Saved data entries
□ □ □

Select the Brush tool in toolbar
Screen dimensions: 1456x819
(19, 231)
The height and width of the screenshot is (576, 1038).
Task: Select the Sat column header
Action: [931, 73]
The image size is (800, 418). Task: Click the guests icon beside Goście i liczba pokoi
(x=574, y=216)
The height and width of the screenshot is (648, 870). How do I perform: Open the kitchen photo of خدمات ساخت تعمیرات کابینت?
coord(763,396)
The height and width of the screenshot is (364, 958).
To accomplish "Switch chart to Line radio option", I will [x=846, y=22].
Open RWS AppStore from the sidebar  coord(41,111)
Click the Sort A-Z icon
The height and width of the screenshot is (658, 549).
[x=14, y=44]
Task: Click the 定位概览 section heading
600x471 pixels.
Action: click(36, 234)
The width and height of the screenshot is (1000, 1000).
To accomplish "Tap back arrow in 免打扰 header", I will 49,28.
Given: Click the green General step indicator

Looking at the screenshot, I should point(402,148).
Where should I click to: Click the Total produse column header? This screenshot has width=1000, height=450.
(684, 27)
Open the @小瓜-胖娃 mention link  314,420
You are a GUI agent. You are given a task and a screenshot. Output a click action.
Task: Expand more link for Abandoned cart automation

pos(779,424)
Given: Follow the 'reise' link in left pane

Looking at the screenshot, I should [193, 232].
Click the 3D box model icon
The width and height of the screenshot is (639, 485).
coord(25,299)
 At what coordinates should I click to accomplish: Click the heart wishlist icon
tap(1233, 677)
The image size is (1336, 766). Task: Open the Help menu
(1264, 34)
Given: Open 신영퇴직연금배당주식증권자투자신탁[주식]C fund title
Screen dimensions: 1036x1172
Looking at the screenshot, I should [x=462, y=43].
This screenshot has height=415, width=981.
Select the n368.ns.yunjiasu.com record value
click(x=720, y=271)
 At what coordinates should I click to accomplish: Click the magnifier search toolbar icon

□ □ □

### PROBLEM
Going line by line, copy the data above exactly.

### EXERCISE ANSWER
Select the Brush tool in toolbar
Screen dimensions: 1456x819
(19, 231)
The height and width of the screenshot is (576, 1038).
Task: Select the Sat column header
Action: [931, 73]
The image size is (800, 418). Task: Click the guests icon beside Goście i liczba pokoi
(x=574, y=216)
The height and width of the screenshot is (648, 870). How do I perform: Open the kitchen photo of خدمات ساخت تعمیرات کابینت?
coord(763,396)
The height and width of the screenshot is (364, 958).
To accomplish "Switch chart to Line radio option", I will [x=846, y=22].
Open RWS AppStore from the sidebar  coord(41,111)
Click the Sort A-Z icon
The height and width of the screenshot is (658, 549).
[x=14, y=44]
Task: Click the 定位概览 section heading
600x471 pixels.
Action: click(36, 234)
The width and height of the screenshot is (1000, 1000).
To accomplish "Tap back arrow in 免打扰 header", I will 49,28.
Given: Click the green General step indicator

Looking at the screenshot, I should point(402,148).
Where should I click to: Click the Total produse column header? This screenshot has width=1000, height=450.
(684, 27)
Open the @小瓜-胖娃 mention link  314,420
You are a GUI agent. You are given a task and a screenshot. Output a click action.
Task: Expand more link for Abandoned cart automation

pos(779,424)
Given: Follow the 'reise' link in left pane

Looking at the screenshot, I should [193, 232].
Click the 3D box model icon
The width and height of the screenshot is (639, 485).
coord(25,299)
 At what coordinates should I click to accomplish: Click the heart wishlist icon
tap(1233, 677)
The image size is (1336, 766). Task: Open the Help menu
(1264, 34)
Given: Open 신영퇴직연금배당주식증권자투자신탁[주식]C fund title
Screen dimensions: 1036x1172
Looking at the screenshot, I should [x=462, y=43].
This screenshot has height=415, width=981.
Select the n368.ns.yunjiasu.com record value
click(x=720, y=271)
 At what coordinates should I click to accomplish: Click the magnifier search toolbar icon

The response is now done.